Before launching the bookstore, 30-year-old Crystal Bobb-Semple, a Bed-Stuy native, was a policy analyst with the National Community Building Network. She decided to leave for a more concrete project–founding a business in the neighborhood that could also function as a local institution. Using both private funds and a loan from the Bedford-Stuyvesant Restoration Corporation, Bobb-Semple and her husband, Walston, settled on Brownstone, Bed-Stuy’s first black-owned bookstore in more than 15 years.

“We thought of a farmer’s market or an antiques shop, but we thought people might only buy things and leave,” she says. “We wanted something where people could express themselves, feel at home, and exchange ideas too.”

With the city full of Barnes & Nobles, some say the days of the local bookstore are over. Bobb-Semple doesn’t agree: “You can’t find poetry from our artists, or Caribbean and African literature [at chain bookstores]. So I think that is our niche.” Brownstone carries a wide range of titles–everything from Oprah’s book of the month to Marcus Garvey.

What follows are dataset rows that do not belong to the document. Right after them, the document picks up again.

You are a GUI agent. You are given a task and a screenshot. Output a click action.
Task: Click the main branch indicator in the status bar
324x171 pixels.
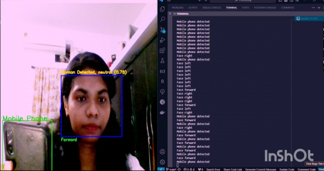171,169
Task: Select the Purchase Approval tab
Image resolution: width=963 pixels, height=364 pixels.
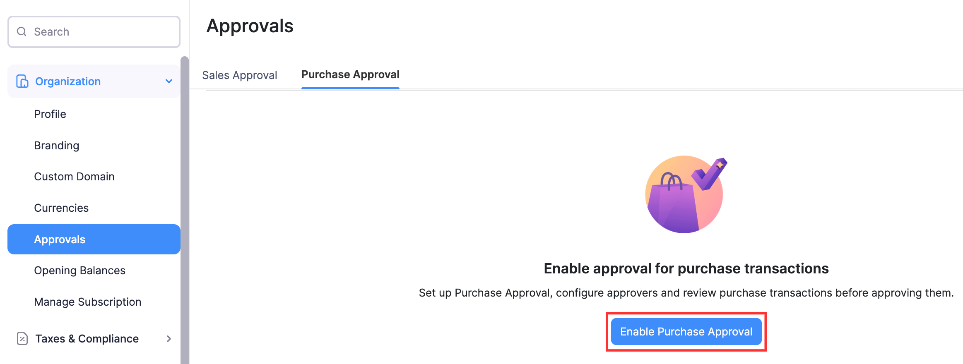Action: 350,74
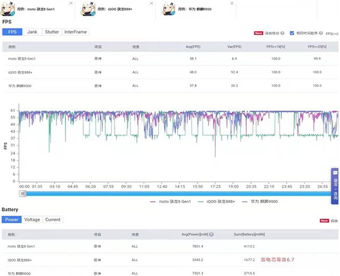Open the Current tab in Battery
Viewport: 340px width, 276px height.
pyautogui.click(x=53, y=220)
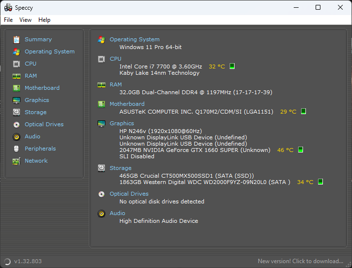Click the GPU temperature indicator next to 46 °C

coord(301,150)
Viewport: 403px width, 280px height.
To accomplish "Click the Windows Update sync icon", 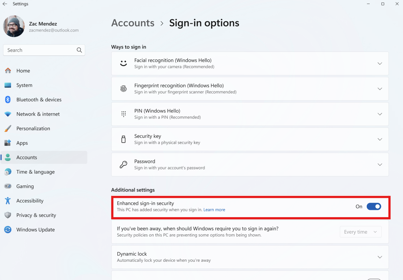I will click(x=8, y=230).
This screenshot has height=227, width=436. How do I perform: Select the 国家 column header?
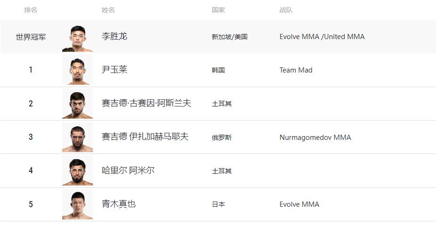coord(218,10)
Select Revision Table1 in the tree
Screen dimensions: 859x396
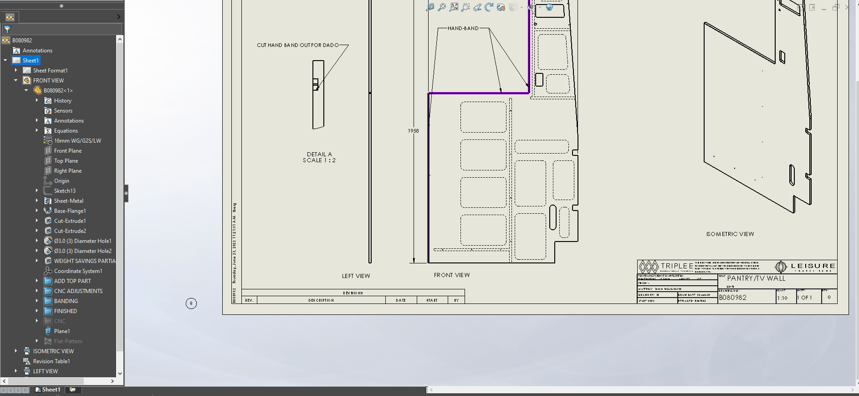click(x=51, y=361)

Besides the children’s book reading group, the store features regular readings from up-and-coming authors and poets. It also has a book club and a regular series of workshops with notable speakers on a range of economic, political and social issues.

“There’s a personal feeling you can’t get from other bookstores, and that’s the edge,” says Sells. “The focus here is on you as a person.”

“I don’t want to focus on developing into a superstore, but in creating a viable resource for people in the neighborhood,” adds Bobb-Semple. “Bed-Stuy is a melting pot, and I think [Brownstone] will be a reflection of that.”